Boleh dibilang, etos kerja yang dimilik oleh Jokowi cukup tinggi dan kuat jika dibanding presiden-presiden sebelumnya. “Jadi saya selalu berpikir Pak Jokowi dengan karakter kerja yang sekeras itu untuk saya ideal, susah mencari pemimpin dengan karakter etos kerja seperti itu, lah kok pertumbuhan ekonominya tidak pernah melampaui SBY? apa yang salah?” tuturnya.
Baca juga : Formalkan Tol Sigli-Banda Aceh, Jokowi Tekankan Krusialnya Konektivitas
Pembangunan infrastruktur yang masif dijalankan juga dinilai tak berbuah manis seperti yang diharapkan. Pembangunan jalan tol, misalnya, diproyeksikan dapat memantik pertumbuhan ekonomi, namun realitasnya aktivitas ekonomi di wilayah terkait justru terkapar.
“Dulu dibayangkannya, dengan infrastruktur akan ada spillover effect ke wilayah lainnya yang memang diyakini akan memakan waktu.
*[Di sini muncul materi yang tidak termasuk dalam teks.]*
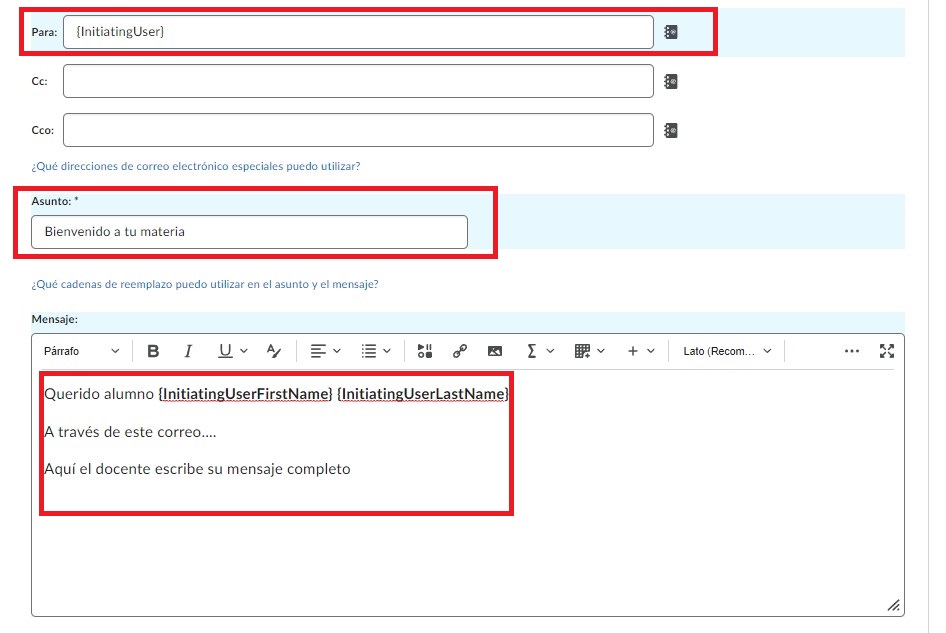Viewport: 946px width, 633px height.
Task: Click the Asunto subject input field
Action: (x=249, y=232)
Ketika Tol Jakarta-Bandung jadi, ekonomi yang terasa bukan ekonomi sepanjang Cikampek-Padalarang, yang segera terasa adalah matinya UMKM, kuliner di jalur Cianjur, langsung terasa mati dan tidak ada sektor lain yang mengisi itu,” jelas Andi.
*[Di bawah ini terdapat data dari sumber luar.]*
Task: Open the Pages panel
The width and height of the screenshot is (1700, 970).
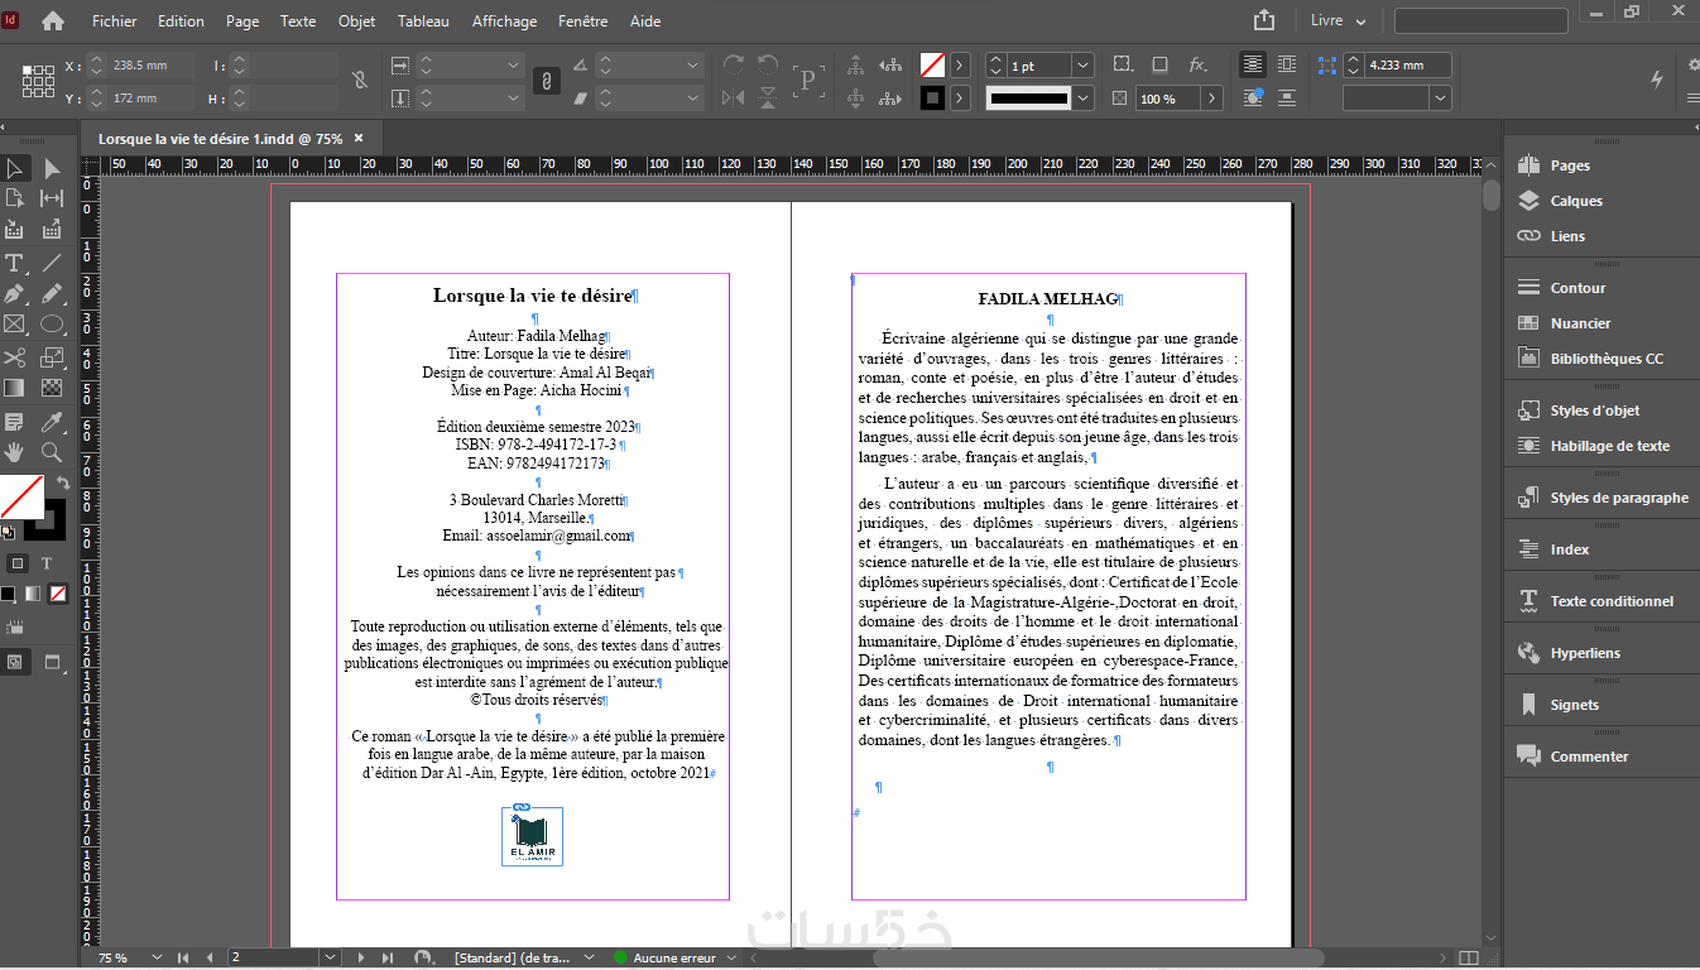Action: coord(1569,166)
“Pariwisata mentok, mereka tidak bisa bergerak ke pertanian, tidak bisa ada industri dibangun di situ, sehingga sektor itu turun signifikan, kelas menengahnya menjadi kelas rentan kembali di wilayah tersebut, itu yang terjadi ketika kita memprioritaskan infrastruktur,” pungkas dia. (Z-11)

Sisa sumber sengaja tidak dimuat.